* **SET TASK A**: In the forum thread about Key West Hyatts, list every amenity that suzannesimon names for the Puerto Rico timeshare.
* **SET TASK B**: Check each statement against the forum thread about Key West Hyatts and mark it yes or no: (i) JanT paid $7K for the Sunset Harbor week; (ii) JanT has rented out both weeks; (iii) a car is not needed when staying at the Beach House. Quote the words from the thread that decide each one.
* **SET TASK C**: Carry on the forum thread about Key West Hyatts from the end of its last post.

───── PAGE EXTRACT

# Best Hyatt in Key West?



## suzannesimon

I'm looking to buy in Key West.  Which is the best for trading/renting?  Also what would be a fair price for a prime week?  Thank you.


----------



## JanT

Suzannesimon, 

We own at both Hyatt Sunset Harbor and Hyatt Beach House.  They both have  their positives and we love both of them.  Sunset Harbor is right at the end of Duval St and all the action.  It's great to stay there for a variety of reasons, one of them being you really don't need a car to get around.  As I said, it's in the heart of all the action. 

We love our Beach House week because it's just the opposite.  It's quieter and away from all the hustle/bustle.   You will need a car unless you want to taxi everywhere but it's still a wonderful place to stay.  

I don't know about rental history because we haven't rented ours.  But, Key West is a pretty in demand place and you should do ok renting them out if that's what you want to do.  I would check redweek.com and see what units are renting for - that will give you a good idea.

We purchased our Sunset Harbor week (1400 points) for $7K.  Our Beach House week (1300 points) for a little over $2K.  We don't need to travel in peak times and the lower points work just fine for us.  A lot of people will tell you NOT to buy the lower points weeks and that's good advice for some.  For us, it worked out just fine because we can combine the points if we want to and because we don't like traveling in high demand time.  Again, you might want to take a look at redweek.com to see what prices are like.  

Also, check Ebay.  There are Hyatt listings there but many of them are the Puerto Rico property.  I would stay away from there.  Many, many problems but that's just my opinion.


----------



## suzannesimon

Thank you.  Those were great prices. Did you find them on eBay?  I agree with your Puerto Rico opinion. I stayed in the hotel back in 2004 and the timeshare had most of the amenities - casino, spa, lazy river etc.  It was kind of creepy even then.  There were many vacant storefronts.  The casino was full of Hyatt employees gambling on their breaks.  They seemed to be selling day passes to the Lazy River.  It just generally looked like a failing establishment.  The economy was good then so it must be really bleak now.  I still remember it as being one of my strangest vacations.

──────────
───── GIVEN ENTRIES

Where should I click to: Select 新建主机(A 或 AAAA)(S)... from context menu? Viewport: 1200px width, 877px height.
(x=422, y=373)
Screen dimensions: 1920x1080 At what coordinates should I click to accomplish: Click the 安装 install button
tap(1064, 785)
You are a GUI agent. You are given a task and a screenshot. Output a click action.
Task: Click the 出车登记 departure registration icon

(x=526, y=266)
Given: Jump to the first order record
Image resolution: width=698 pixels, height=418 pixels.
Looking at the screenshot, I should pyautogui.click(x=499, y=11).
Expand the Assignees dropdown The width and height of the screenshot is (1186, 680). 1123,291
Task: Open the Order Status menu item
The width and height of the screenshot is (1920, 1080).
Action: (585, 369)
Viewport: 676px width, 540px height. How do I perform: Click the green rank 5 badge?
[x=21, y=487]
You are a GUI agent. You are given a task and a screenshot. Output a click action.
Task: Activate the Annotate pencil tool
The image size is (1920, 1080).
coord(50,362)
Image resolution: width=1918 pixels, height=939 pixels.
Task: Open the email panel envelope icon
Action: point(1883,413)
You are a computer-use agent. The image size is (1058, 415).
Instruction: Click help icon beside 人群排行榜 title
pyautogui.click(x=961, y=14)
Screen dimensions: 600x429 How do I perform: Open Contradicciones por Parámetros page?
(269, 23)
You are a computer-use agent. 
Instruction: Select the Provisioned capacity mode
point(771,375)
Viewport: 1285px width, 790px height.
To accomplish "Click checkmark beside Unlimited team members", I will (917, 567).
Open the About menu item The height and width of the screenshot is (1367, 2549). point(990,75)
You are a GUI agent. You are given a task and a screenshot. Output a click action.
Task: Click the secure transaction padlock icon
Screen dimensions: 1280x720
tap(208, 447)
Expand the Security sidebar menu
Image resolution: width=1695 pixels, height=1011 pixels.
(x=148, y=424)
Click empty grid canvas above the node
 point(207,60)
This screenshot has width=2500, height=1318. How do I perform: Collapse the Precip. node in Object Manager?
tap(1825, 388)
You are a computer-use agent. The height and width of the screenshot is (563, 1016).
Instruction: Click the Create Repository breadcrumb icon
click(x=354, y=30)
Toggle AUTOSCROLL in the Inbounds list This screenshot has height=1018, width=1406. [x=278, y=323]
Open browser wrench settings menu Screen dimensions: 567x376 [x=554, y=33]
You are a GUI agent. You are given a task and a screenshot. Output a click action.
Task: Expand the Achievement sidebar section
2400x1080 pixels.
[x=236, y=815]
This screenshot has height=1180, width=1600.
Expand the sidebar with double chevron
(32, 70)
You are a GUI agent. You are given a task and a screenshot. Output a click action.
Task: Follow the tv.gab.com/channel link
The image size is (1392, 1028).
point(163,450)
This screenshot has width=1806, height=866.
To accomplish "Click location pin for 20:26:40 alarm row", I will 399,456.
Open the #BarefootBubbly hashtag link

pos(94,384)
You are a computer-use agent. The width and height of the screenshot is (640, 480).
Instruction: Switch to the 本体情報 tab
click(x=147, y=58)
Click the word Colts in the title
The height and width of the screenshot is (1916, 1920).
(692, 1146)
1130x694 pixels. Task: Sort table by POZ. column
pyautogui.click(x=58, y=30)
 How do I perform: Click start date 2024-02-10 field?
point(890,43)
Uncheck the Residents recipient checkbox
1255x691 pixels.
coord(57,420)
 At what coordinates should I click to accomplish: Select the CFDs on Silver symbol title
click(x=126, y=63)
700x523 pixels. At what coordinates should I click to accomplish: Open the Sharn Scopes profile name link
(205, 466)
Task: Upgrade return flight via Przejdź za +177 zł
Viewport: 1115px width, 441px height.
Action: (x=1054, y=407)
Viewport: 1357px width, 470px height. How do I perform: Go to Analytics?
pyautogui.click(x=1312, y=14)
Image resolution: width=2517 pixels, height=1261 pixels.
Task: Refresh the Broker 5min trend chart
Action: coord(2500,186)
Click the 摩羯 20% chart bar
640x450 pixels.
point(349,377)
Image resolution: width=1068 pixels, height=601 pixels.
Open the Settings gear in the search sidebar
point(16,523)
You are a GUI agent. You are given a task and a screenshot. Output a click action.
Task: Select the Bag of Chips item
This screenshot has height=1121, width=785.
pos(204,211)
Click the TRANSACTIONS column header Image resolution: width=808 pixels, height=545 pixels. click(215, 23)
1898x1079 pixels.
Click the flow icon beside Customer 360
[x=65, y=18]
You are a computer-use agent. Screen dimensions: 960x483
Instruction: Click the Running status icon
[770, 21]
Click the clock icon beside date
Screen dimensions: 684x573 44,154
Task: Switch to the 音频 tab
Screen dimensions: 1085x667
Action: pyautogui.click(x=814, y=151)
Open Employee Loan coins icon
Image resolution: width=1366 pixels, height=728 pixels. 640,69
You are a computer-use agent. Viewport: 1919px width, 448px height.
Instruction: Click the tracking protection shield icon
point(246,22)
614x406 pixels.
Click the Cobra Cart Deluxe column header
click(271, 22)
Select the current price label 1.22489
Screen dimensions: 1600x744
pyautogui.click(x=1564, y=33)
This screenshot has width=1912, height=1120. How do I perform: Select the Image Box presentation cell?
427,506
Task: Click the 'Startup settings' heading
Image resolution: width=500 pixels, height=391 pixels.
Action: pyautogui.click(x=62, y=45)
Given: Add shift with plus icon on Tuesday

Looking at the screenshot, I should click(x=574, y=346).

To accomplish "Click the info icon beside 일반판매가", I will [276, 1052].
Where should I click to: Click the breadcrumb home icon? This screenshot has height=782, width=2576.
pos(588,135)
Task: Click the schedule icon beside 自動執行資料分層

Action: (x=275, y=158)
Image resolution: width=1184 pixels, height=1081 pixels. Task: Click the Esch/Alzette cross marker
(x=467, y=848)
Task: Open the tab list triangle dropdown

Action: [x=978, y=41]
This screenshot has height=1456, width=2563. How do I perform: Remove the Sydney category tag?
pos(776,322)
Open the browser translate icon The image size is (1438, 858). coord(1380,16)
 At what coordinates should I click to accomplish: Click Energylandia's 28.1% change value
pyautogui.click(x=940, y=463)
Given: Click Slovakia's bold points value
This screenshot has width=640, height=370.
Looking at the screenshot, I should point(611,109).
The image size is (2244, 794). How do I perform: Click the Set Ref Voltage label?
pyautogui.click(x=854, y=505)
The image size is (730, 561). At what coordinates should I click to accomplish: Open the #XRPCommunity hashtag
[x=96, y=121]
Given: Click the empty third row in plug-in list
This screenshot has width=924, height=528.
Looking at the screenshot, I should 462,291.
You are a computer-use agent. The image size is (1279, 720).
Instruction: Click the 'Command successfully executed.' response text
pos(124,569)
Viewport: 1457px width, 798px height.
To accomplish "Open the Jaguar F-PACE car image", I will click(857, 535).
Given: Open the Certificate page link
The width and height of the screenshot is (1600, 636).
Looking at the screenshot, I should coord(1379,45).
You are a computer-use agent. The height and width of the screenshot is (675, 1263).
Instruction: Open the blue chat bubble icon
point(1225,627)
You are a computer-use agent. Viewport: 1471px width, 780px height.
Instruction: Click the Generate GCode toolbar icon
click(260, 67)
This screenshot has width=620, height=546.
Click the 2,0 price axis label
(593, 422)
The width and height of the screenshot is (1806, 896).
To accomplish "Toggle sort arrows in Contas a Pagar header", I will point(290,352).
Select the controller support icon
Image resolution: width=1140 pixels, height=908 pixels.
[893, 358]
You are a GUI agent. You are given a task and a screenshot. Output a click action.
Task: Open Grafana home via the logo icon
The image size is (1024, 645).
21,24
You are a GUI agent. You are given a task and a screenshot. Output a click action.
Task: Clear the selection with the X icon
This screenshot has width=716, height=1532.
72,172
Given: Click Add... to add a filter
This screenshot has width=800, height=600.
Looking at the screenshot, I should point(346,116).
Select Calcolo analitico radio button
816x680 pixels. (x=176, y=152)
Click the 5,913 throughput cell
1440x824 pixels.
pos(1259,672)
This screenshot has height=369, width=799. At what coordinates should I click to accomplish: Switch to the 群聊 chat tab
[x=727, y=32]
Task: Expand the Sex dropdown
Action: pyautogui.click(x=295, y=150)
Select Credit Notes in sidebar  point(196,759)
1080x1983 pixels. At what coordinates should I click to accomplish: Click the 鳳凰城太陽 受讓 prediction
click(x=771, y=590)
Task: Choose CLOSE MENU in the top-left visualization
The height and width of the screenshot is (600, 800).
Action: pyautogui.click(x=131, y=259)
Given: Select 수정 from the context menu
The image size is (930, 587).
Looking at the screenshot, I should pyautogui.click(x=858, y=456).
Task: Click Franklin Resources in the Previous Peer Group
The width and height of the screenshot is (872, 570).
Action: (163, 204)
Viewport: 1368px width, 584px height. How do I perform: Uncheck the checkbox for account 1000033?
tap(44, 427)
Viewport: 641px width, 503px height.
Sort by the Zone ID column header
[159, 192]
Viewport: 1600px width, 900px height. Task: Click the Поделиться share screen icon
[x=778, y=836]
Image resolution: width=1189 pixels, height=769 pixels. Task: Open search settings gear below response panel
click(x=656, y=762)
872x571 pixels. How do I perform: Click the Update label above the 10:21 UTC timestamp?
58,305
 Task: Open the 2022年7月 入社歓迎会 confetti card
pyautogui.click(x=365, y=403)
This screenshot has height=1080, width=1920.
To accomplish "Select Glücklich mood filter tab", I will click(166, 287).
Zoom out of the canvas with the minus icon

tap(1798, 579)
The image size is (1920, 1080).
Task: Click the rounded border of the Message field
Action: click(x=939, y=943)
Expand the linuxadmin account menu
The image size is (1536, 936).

──────────

* **EXPECTED OUTPUT A**: casino, spa, lazy river

* **EXPECTED OUTPUT B**:
(i) Yes: "We purchased our Sunset Harbor week (1400 points) for $7K."
(ii) No: "I don't know about rental history because we haven't rented ours."
(iii) No: "You will need a car unless you want to taxi everywhere"

* **EXPECTED OUTPUT C**:
----------



## JanT

Yes, we were pleased with the price we paid for both weeks.  We bought our Sunset Harbor week from someone at redweek.com and we got the Beach House week from Ebay.  For awhile it didn't seem like there was much interest in Hyatt weeks on Ebay but in the past 9 months they've garnered quite a bit of attention other than Puerto Rico units.  Just take your time and don't be afraid to make a low ball offer to someone.  The most they can say is "No" and perhaps come back with a price lower than what they originally posted.  You can haggle a bit and see what happens.  Be aware though that Hyatt does charge a $500 transfer fee - much higher than many other resorts.


----------



## tahoeJoe

What about Windward Point?   Does that have anything going for it?

-TJ


----------



## dvc_john

tahoeJoe said:


> What about Windward Point?   Does that have anything going for it?
> 
> -TJ



I've stayed at all 3 Key West resorts. (Don't own any of them.)
For location, it has to be Sunset Harbor. But it does have some drawbacks: no washer/dryer in the room, pay parking (don't know what the current cost is, but it was very reasonable when I stayed there.)
For the resort itself, I liked Windward Pointe the best. Nice infinity pool, ocean views, rooms that reminded me of Coconut Plantation.


----------



## bdh

suzannesimon said:


> I'm looking to buy in Key West.  Which is the best for trading/renting?  Also what would be a fair price for a prime week?  Thank you.



For trading, all 3 of the Hyatt’s are very strong in II. For renting, it would be Sunset Harbor.

Note that most Sunset Harbor units can be locked off (a few units are townhouse type floor plans and can't be locked off) - Beach House and Windward Pointe units can not be locked off.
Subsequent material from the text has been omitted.